Many people know that you can use "WHERE processing" in SAS to filter observations. A typical use is to process only observations that match some criterion. For example, the following WHERE statement processes only observations for male patients who have high blood pressure:
WHERE Sex='Male' & Systolic > 140;
In this statement, a character variable (SEX) is tested for equality with a specified value, and a numerical variable (SYSTOLIC) is tested for inequality. Most people know that you can use operators (such as '=' and '>') to filter observations, but did you know that SAS also supports using functions as part of a WHERE statement?
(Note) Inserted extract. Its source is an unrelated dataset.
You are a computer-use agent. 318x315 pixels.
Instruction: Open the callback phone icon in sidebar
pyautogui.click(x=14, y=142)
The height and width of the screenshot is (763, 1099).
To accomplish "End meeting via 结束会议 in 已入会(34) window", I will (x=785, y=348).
This article gives a few quick examples and discusses a neat trick that you can use when you want to filter observations, but you cannot use a WHERE statement directly.
Where can you use WHERE?
In SAS, there are four ways to perform WHERE processing:
- The WHERE= data set option: This option is places after the name of the data set when you use the SET statement the DATA step or the DATA= option in a procedure. The WHERE= option reads only the observations that satisfy the criteria.
- The WHERE statement: This global statement filters observations that have been read into the DATA step or procedure. The WHERE statement filters those observations. Only the observations that satisfy the criteria are processed by the procedure.
- In a WHERE clause in the SQL procedure or in PROC IML. A WHERE clause might not support the full range of operators and functions that are supported in the WHERE statement.
- Use a DATA step view to create an indicator variable. In a subsequent call to a procedure, use a WHERE statement to process observations for which the indicator variable has a specific value. Technically, this is not truly WHERE-processing, but it is a very useful technique, so I want to include it in this list.
The WHERE statement and the WHERE= data set option support similar options. The examples in this article use the WHERE statement, but the examples work equally well if you use the WHERE= data set option. For brevity, I will primarily refer to "the WHERE statement" and will show only one example that uses the WHERE= data set option.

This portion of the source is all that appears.